Stored data

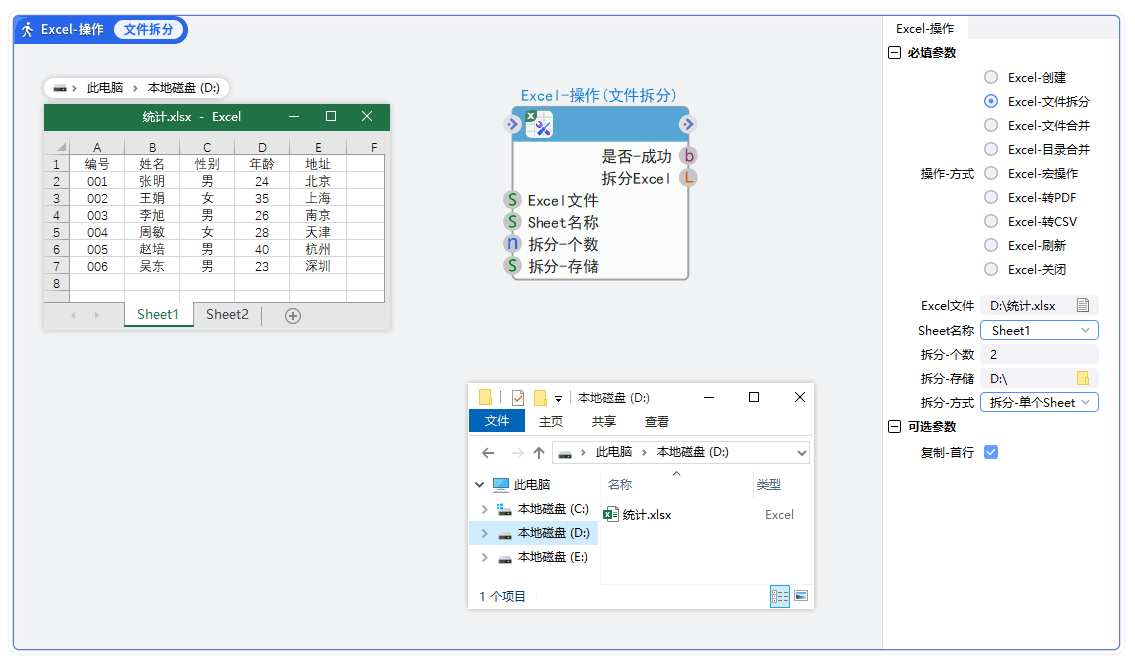Click the blue output connector arrow on the node

(x=687, y=123)
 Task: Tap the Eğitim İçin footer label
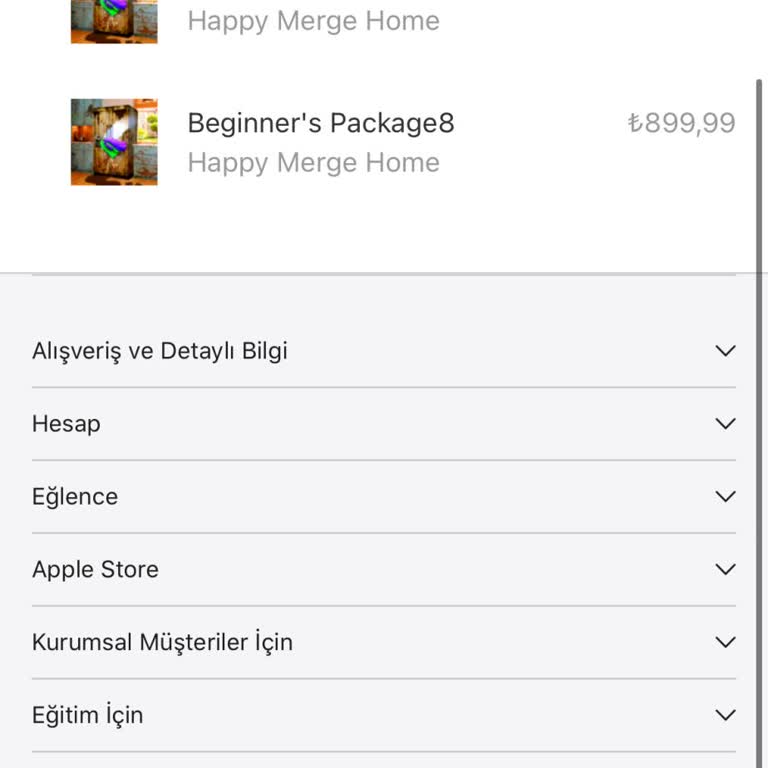click(87, 715)
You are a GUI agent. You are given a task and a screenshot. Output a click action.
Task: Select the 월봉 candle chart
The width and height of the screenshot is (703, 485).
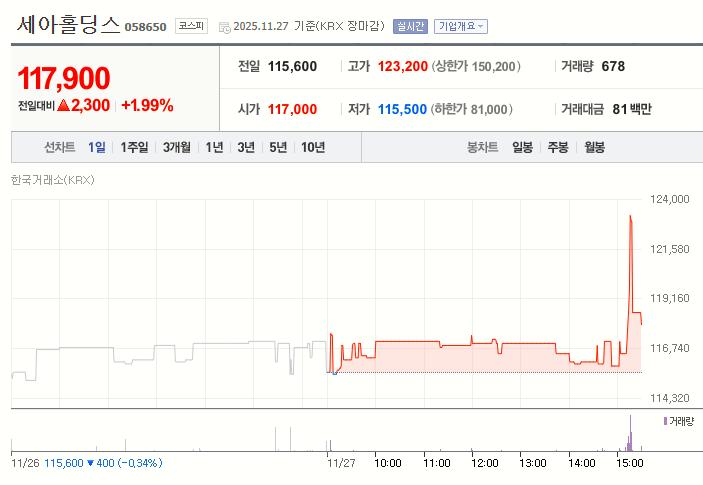coord(594,147)
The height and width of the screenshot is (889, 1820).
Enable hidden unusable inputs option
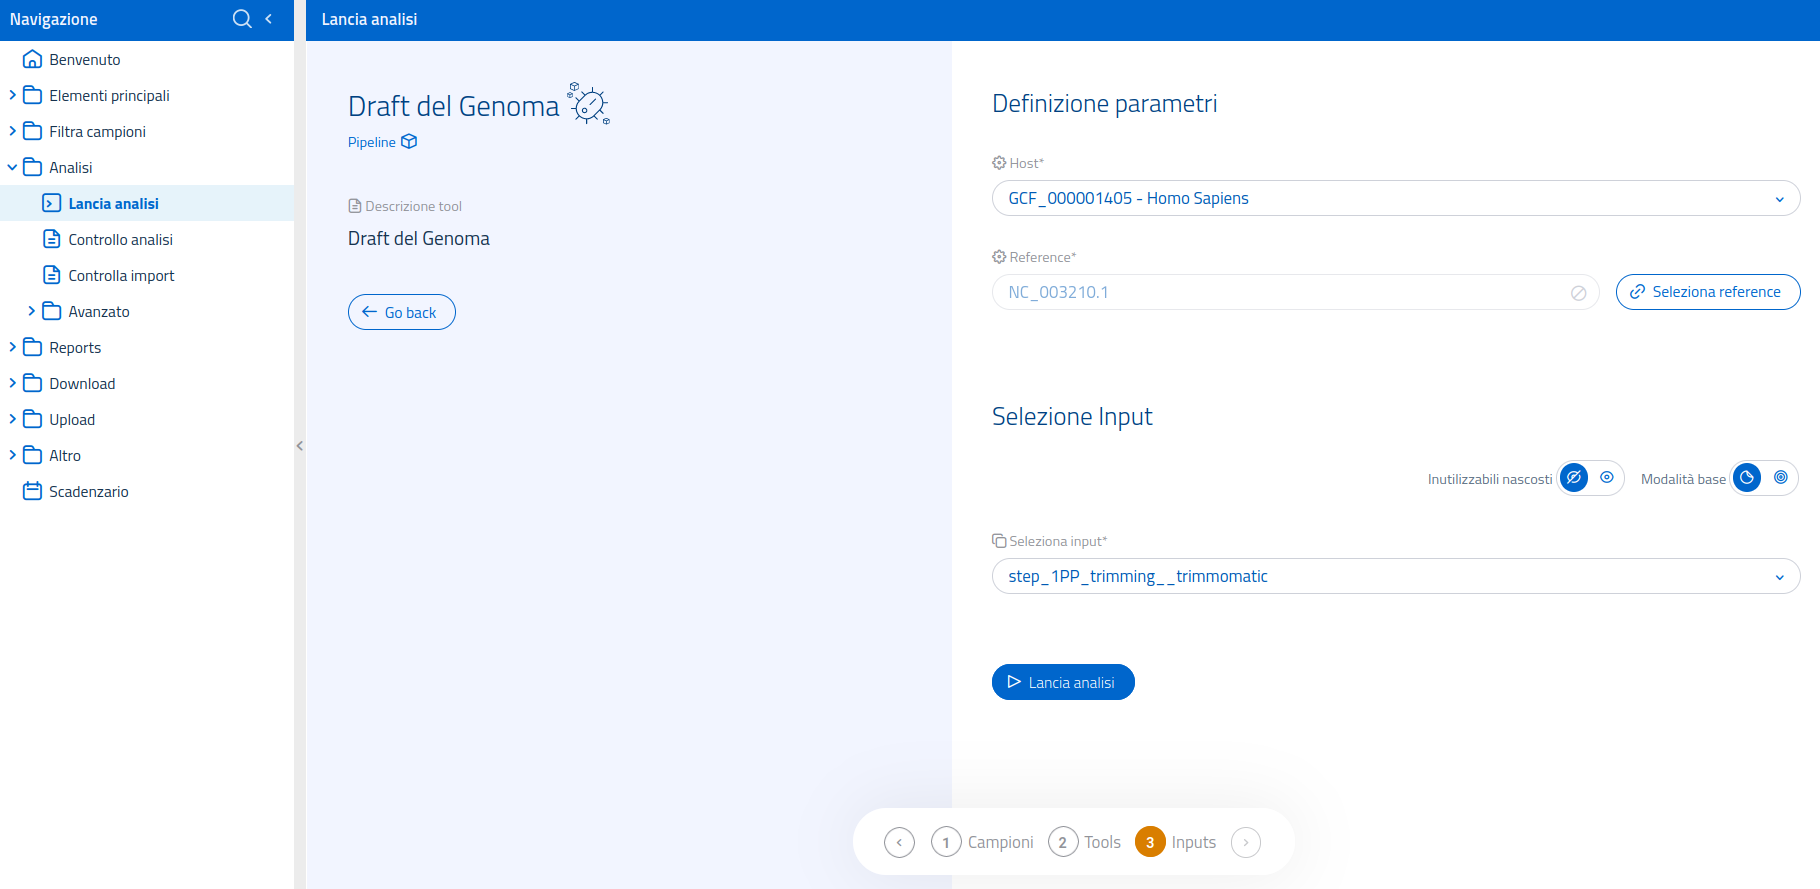[x=1574, y=478]
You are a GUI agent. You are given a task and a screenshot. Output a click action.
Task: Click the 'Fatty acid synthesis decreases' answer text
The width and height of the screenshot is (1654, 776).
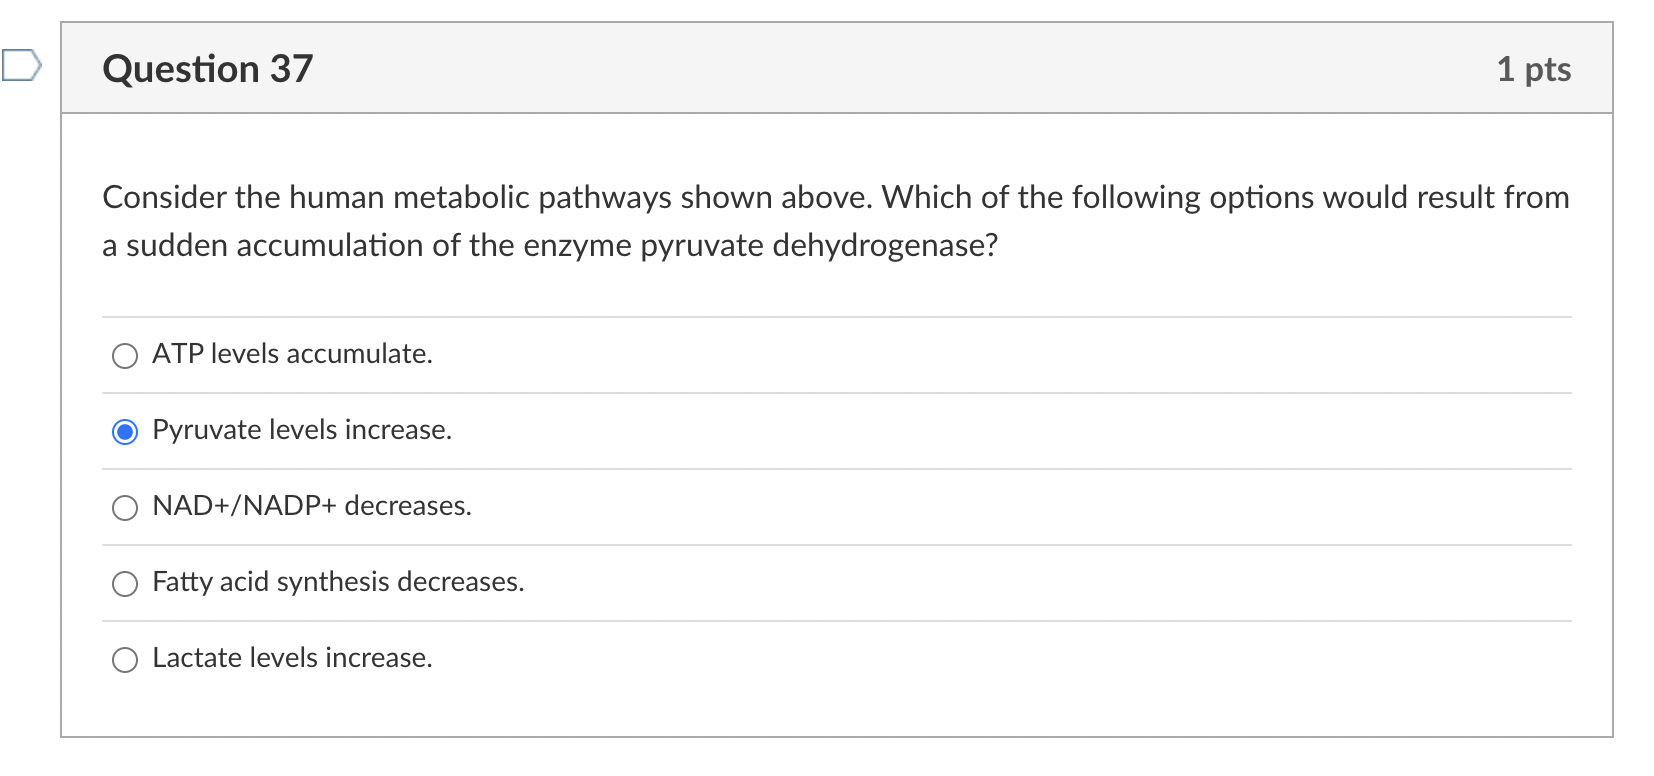pyautogui.click(x=338, y=582)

_Exercise prompt:_
With the pictures left out, transcribe exactly the lines from the line holding "Task: Tap the Eğitim İçin footer label" through the closing line of the entries.

_Output of the task:_
 Task: Tap the Eğitim İçin footer label
click(87, 715)
You are a GUI agent. You are given a task and a screenshot. Output a click action.
Task: Select the 월봉 candle chart
The width and height of the screenshot is (703, 485).
coord(594,147)
The height and width of the screenshot is (889, 1820).
Enable hidden unusable inputs option
[x=1574, y=478]
You are a GUI agent. You are given a task and a screenshot. Output a click action.
Task: Click the 'Fatty acid synthesis decreases' answer text
The width and height of the screenshot is (1654, 776).
pyautogui.click(x=338, y=582)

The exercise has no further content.